Discrete and Continuous Operational Calculus in N-Critical Shocks Reliability Systems with Aging under Delayed Information

Abstract

We study a reliability system subject to occasional random shocks of random magnitudes W0,W1,W2,… occurring at times τ0,τ1,τ2,…. Any such shock is harmless or critical dependent on Wk≤H or Wk>H, given a fixed threshold H. It takes a total of N critical shocks to knock the system down. In addition, the system ages in accordance with a monotone increasing continuous function δ, so that when δT crosses some sustainability threshold D at time T, the system becomes essentially inoperational. However, it can still function for a while undetected. The most common way to do the checking is at one of the moments τ1,τ2,… when the shocks are registered.

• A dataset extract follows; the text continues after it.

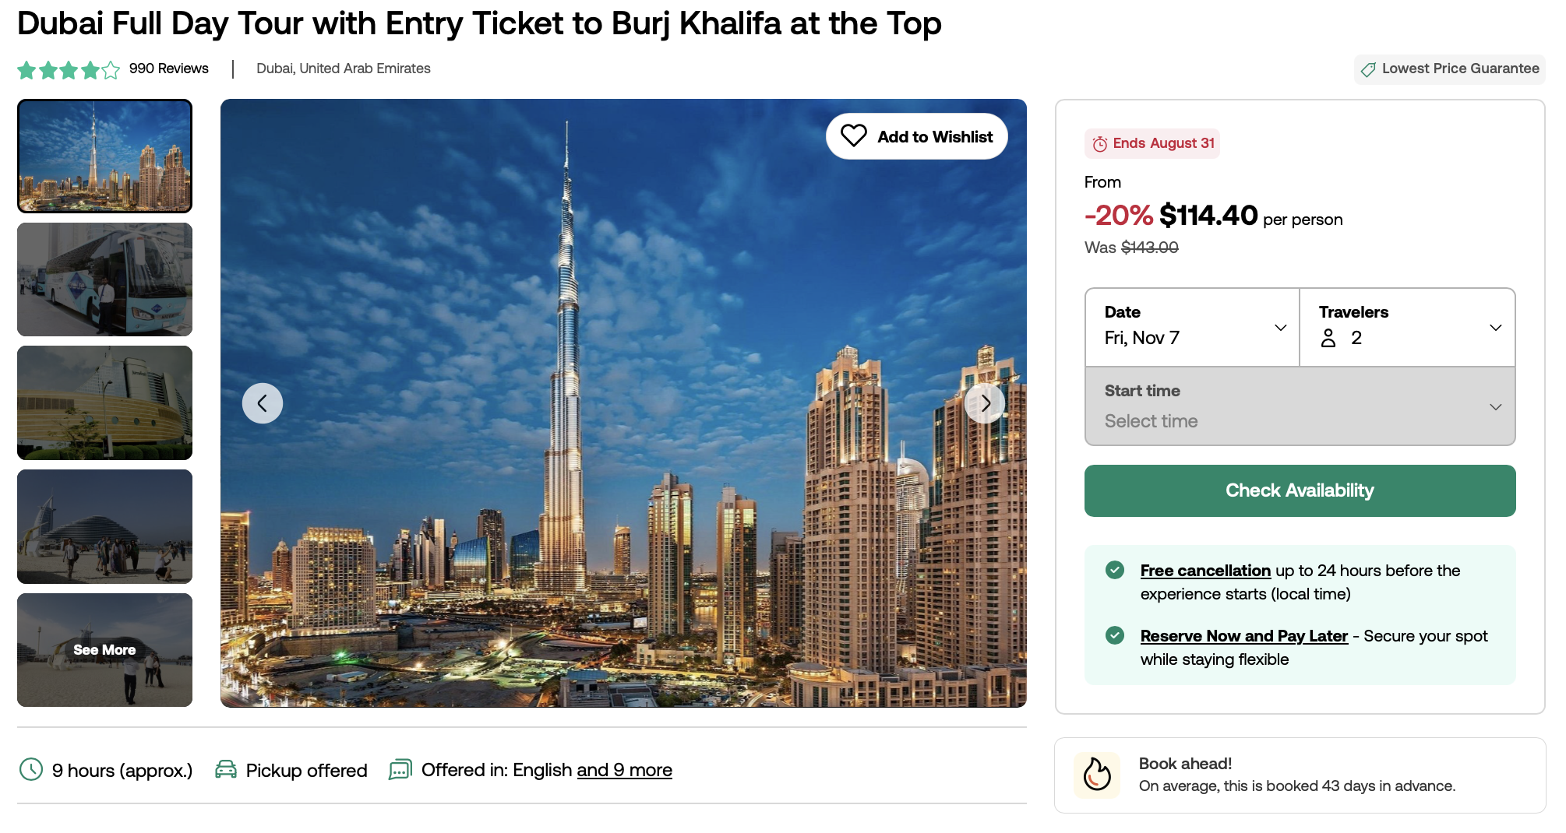This screenshot has width=1566, height=833.
Task: Show the 'and 9 more' languages link
Action: [x=625, y=770]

Thus, if crossing of D by δ occurs at time T∈τk,τk+1, only at time τk+1, can one identify the system’s failure. The age-related failure is detected with some random delay. The objective is to predict when the system fails, through the Nth critical shock or by the observed aging moment, whichever of the two events comes first. We use and embellish tools of discrete and continuous operational calculus (D-operator and Laplace–Carson transform), combined with first-passage time analysis of random walk processes, to arrive at fully explicit functionals of joint distributions for the observed lifetime of the system and cumulative damage to the system. We discuss various special cases and modifications including the assumption that D is random (and so is T). A number of examples and numerically drawn figures demonstrate the analytic tractability of the results.